= Duty of care (business associations) =

Part of United States law

In United States corporation and business association law (particularly Delaware law and the Revised Model Business Corporation Act), a duty of care is part of the fiduciary duty owed to a corporation by its directors. The other aspects of fiduciary duty are a director's duty of loyalty and (possibly) duty of good faith.

Put simply, a director owes a duty to exercise good business judgment and to use ordinary care and prudence in the operation of the business. They must discharge their actions in good faith and in the best interest of the corporation, exercising the care an ordinary person would use under similar circumstances.

Directors' decisions are typically protected under the business judgment rule, unless they breach one of these duties or unless the decision constitutes waste. A breach of fiduciary duty will typically remove a director's decision from business judgment protection and require that the director show entire fairness.

== Waste ==

Directors have a duty not to waste corporate assets by overpaying for property or employment services. Thus the definition of waste is an exchange so one-sided that no business person of ordinary, sound judgment could conclude the corporation has received adequate consideration. This is difficult to prove in a court of law.

== Case law ==

The duty of care has been set out or clarified in a number of decisions. Among the important duty of care cases are:

Smith v. Van Gorkom (setting out duty to be reasonably informed in decision-making). In this decision, a standard of gross negligence was used, which is defined as “reckless indifference to or a deliberate disregard of the whole body of stockholders or actions which are without the bounds of reason.” In the case of Van Gorkom, a share price was set for a company buyout with essentially no consideration, this meeting the standard of gross negligence in informed decision making. Thus, the Duty of Care certainly involves informing oneself prior to making decisions.

Caremark, Unocal Corp. v. Mesa Petroleum Co., Revlon, Inc. v. MacAndrews & Forbes Holdings, Inc. (setting out duty of supervision and knowledge of company finances).

Francis V. United Jersey Bank (emphasizing monitoring as a part of the duty of care). In this case, a woman was given control of an implied trust as a result of her husband's death. Thus, she assumed the role of director. During her time as director, her sons stole millions of dollars from the trust. The courts stated that she breached her duty of care because she failed to monitor what was happening within her organization. Thus, monitoring activity within an organization is part of the fiduciary duty of care.

== Statutes ==

The Duty of Care is set out in the Model Business Corporation act sections 8.30 and 8.31. There is no statutory codification of the Duty of Care in the Delaware General Corporation Law.

== Exculpation ==

Both Delaware and the Model Act allow for directors to be exculpated for some breaches of the duty of care. The exculpation provisions are found in Delaware General Corporate Law section 102(b)(7) and in Model Act section 2.02(b)(4).

== Criticisms ==

It is difficult for a director to be found in breach of this duty as the business judgment presumption insulates directors from much of their liability. There is little accountability for corporate directors to shareholders, although some still exists.

As an example, a director for Disney was let go after 14 months of work with about $150MM in compensation, more than his entire employment contract.
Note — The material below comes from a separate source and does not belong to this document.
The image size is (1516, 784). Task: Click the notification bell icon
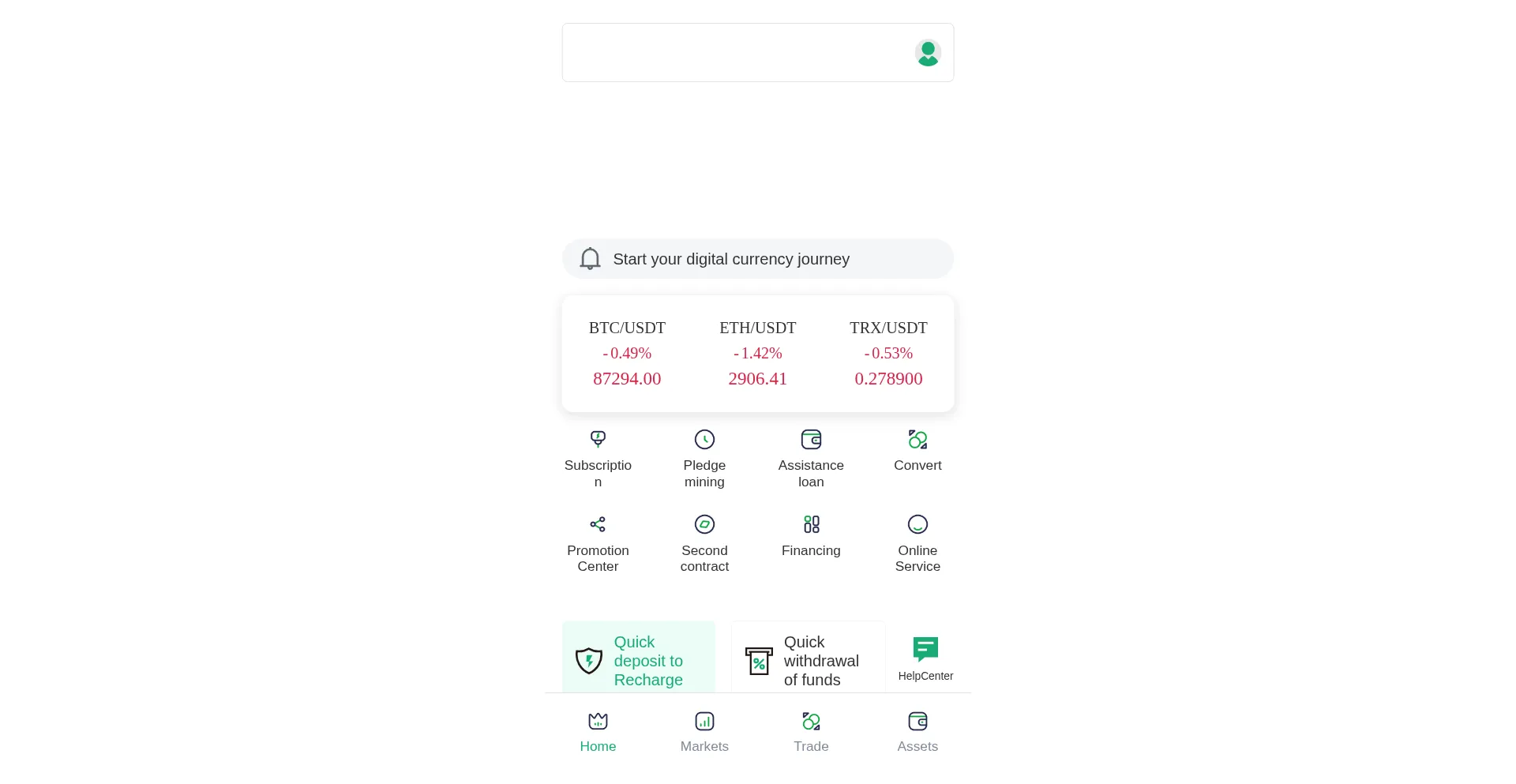590,259
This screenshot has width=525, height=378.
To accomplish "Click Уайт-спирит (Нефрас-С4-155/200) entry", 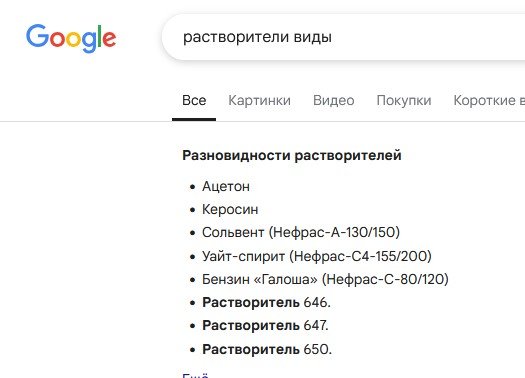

In Brehm v. Eisner, a Delaware Supreme Court decision from 2000, the Court found that the Business Judgment Rule shielded the Board, which the Court found to have exercised bad business judgment, since it essentially complied with the Van Gorkom procedural requirement of informing themselves via an expert before approving the severance package. Thus the rule seems to protect even terrible business decisions from judicial review.

The counterargument is that shareholders are free to sell their stocks in the open market. Of course, some bad business decisions by the board may well affect the shareholders' ability to do so.
Note, however, that this case was decided under Delaware's rather extreme codification of the Business Judgment Rule, §102(b)(7), which allows the Corporation to shield its board members from liability for almost anything short of outright bad faith.